Buona Gente permanently closes after serving Belmont Shore for over three decades

One of Long Beach's oldest restaurants—and a long staple along the Shore—has permanently closed.

by Brian Addison

Having opened in 1988, old-school Italian-American restaurant Buona Gente has permanently shuttered its windows and closed its doors.

It is unclear as to why the owners decided to close up shop but it follows a string of classic Italian joints closing up shop.

White paper and a simple note greet patrons expecting Buona Gente in Belmont Shore to be open. Photo by Joshua Michael Orr.

La Strada and Papalucci's (the latter to be replaced by world-renowned pizzeria L'Antica), both also on the Shore and having also served for decades; Francelli's on 4th Street (which was replaced by The Breakfast Bar earlier this year); Cafe Piccolo, which served Broadway for over three decades and will make way for a Jamaican joint; Russo's in Naples closed after serving three decades; The Pizza Place, a staple for nearly 40 years, closed in the Gayborhood...
The likely reason? A major shift in Italian and Italian-American food that has come into Long Beach.

The Procaccinis, directly from Roma herself with the family bouncing between Italy and California, introduced Long Beach residents to the wonders of the Roma cafe proper with La Parolaccia.

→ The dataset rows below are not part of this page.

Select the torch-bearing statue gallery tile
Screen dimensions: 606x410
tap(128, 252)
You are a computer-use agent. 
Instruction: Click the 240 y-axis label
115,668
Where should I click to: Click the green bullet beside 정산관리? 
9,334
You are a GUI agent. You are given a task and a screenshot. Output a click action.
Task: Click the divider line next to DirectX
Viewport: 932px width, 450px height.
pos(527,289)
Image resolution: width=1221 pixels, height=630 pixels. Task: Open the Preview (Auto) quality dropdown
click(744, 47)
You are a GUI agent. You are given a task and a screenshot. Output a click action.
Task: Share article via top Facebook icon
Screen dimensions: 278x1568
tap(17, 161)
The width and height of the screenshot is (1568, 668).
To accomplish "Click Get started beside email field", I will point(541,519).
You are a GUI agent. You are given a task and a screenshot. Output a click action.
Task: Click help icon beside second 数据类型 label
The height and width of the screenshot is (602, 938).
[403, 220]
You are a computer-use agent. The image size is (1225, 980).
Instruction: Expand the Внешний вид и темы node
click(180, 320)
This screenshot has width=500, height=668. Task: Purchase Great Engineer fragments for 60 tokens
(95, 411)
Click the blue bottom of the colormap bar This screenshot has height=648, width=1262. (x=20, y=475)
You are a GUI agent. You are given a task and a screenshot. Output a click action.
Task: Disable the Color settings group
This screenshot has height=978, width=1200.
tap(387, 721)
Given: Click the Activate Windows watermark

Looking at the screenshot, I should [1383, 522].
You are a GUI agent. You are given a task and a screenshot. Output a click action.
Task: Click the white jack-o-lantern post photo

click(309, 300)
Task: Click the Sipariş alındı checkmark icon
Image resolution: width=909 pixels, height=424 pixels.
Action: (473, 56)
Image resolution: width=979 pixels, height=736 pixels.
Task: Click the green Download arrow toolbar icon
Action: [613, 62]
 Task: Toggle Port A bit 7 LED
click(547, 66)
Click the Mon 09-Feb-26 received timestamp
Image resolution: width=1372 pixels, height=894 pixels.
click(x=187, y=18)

Lorenzo Motolla, owner of Vino e Cucina, has the prime goal of capturing Italian hospitality over on the Eastside, hosting incredibly curated wine dinners while offering some of the most distinctly straight-forward Italian classics the city offers.

Chef Giuseppe Musso of Michael's Downtown echoes these Roman and Florentine influences in his constantly changing menu in DTLB, where pastas are always made by hand and each plate to order.

Then we have the people pushing the boundaries of Italian food in Long Beach—with Chef Eric Samaniego of the stellar Michael's on Naples immediately comes to mind as does Chef Jason Witzl, with his putting-his-mark-in-the-ground bistro that is Ellie's in Alamitos Beach.

Times change—and the heavy mozzarella-and-sauced dishes sitting atop red-and-white checkered table covers, empty bottles of Chianti hanging from the ceiling, and dried pastas slathered in hefty cream sauces are a part of the Italian-American cuisine diaspora that is slowly becoming a relic of the past.

This article previous stated an incorrect owner; it has since been corrected.

Buona Gente was located at 5205 E. 2nd St.